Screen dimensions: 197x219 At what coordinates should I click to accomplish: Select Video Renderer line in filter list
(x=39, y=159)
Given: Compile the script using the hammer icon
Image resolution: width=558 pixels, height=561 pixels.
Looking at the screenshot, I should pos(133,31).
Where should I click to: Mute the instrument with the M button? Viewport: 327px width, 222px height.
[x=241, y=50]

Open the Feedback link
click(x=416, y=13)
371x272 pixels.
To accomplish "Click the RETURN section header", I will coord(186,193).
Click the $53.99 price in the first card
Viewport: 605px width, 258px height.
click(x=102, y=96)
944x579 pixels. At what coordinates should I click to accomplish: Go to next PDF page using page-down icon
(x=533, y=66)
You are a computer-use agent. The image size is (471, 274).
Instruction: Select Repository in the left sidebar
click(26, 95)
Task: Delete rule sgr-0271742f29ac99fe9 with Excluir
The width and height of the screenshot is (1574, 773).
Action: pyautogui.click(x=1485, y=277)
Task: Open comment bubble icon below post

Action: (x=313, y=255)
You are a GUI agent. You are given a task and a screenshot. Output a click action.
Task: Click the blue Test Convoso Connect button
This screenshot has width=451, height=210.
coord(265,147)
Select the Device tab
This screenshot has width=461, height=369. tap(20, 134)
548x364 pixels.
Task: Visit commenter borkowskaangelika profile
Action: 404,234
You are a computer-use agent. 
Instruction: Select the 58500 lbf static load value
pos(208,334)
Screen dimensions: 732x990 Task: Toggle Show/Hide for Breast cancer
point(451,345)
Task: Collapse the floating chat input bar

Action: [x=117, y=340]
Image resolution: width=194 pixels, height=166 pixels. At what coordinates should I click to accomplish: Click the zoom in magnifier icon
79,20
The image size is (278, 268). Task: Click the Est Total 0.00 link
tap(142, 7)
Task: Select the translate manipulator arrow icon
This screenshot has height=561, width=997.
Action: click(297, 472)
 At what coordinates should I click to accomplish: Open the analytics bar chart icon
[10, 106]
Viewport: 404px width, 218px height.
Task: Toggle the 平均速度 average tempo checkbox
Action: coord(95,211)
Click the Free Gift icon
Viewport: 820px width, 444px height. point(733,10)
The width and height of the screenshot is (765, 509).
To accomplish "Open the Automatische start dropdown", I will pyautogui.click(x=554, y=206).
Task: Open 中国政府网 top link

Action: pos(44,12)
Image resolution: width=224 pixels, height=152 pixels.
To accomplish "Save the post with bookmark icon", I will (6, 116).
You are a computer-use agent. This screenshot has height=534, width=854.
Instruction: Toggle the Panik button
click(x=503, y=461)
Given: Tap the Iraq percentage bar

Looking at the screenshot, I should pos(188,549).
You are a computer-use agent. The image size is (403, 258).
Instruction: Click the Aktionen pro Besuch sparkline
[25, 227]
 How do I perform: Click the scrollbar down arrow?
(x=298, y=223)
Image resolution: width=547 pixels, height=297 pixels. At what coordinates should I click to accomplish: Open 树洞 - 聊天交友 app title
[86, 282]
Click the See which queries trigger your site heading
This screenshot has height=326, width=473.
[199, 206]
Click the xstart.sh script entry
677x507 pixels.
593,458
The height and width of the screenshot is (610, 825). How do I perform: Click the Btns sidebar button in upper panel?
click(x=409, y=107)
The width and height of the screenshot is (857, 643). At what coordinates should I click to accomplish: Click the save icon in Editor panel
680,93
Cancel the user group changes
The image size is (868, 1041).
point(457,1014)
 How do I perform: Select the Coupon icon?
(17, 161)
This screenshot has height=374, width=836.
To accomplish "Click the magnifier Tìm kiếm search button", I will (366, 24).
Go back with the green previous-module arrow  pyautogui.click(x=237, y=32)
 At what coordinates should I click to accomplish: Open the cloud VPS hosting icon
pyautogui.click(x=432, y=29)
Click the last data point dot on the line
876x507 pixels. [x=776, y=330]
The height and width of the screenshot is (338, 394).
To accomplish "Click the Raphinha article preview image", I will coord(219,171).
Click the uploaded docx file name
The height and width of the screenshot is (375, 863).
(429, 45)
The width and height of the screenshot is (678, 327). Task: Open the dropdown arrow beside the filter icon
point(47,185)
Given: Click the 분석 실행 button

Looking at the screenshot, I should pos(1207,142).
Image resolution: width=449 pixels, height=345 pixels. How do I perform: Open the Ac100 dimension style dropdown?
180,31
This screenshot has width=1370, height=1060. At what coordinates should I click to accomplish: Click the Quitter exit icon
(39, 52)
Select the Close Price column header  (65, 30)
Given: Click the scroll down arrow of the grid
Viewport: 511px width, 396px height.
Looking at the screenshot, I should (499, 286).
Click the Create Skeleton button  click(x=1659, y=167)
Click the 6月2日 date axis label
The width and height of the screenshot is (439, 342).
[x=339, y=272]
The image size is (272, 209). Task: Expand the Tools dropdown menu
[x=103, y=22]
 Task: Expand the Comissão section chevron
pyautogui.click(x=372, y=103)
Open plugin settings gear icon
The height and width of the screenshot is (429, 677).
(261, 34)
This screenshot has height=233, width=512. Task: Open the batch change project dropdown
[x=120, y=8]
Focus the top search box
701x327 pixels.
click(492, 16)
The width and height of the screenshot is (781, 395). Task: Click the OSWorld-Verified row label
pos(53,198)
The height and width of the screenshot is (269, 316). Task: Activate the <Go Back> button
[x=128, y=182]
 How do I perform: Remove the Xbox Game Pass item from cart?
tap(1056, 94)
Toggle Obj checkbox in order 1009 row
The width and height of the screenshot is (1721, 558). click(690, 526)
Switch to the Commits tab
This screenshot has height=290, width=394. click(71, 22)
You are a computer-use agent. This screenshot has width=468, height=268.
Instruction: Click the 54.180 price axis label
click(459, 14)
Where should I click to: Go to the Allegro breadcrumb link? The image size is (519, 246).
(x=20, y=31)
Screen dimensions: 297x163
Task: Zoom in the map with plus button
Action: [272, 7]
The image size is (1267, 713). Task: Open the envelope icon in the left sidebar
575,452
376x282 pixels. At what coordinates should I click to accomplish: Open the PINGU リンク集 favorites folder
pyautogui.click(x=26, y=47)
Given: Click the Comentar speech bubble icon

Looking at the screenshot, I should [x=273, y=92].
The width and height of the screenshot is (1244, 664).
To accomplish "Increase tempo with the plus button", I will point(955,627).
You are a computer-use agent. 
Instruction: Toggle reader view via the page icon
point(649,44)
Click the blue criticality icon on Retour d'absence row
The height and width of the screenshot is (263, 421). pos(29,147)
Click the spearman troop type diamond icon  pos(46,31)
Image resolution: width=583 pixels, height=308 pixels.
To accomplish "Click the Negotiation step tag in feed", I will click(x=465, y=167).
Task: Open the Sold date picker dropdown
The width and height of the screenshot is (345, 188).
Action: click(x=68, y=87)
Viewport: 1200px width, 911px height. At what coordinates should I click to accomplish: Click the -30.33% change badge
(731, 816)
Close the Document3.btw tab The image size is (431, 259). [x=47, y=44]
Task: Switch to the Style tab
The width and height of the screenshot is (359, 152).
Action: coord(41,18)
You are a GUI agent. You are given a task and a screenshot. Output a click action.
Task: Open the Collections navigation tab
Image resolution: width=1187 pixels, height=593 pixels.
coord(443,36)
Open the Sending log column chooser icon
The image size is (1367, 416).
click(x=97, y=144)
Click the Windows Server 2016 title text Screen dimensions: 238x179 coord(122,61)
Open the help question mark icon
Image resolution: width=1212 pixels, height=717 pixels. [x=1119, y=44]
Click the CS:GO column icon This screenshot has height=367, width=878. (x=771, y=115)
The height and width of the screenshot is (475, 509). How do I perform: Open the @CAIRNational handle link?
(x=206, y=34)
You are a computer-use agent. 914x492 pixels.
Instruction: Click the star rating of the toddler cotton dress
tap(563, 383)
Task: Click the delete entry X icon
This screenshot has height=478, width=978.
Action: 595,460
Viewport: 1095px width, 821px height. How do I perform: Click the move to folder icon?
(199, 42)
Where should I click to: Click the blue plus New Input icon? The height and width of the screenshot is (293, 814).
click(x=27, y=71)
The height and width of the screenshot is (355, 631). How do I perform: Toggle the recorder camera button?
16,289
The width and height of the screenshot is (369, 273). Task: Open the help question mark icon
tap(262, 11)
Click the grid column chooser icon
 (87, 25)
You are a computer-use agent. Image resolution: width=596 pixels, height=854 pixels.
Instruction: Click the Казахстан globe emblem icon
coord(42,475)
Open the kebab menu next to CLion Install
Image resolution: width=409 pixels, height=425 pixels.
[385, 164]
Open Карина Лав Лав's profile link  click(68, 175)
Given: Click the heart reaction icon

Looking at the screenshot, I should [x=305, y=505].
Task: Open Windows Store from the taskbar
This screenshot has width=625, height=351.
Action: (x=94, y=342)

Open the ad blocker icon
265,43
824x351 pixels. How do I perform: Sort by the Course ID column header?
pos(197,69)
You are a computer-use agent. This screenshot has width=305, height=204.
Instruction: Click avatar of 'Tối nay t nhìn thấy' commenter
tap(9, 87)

PROBLEM STATEMENT: For the string "agent", state how many lines in the listing contain it, and give no other words.

EXERCISE SOLUTION: 11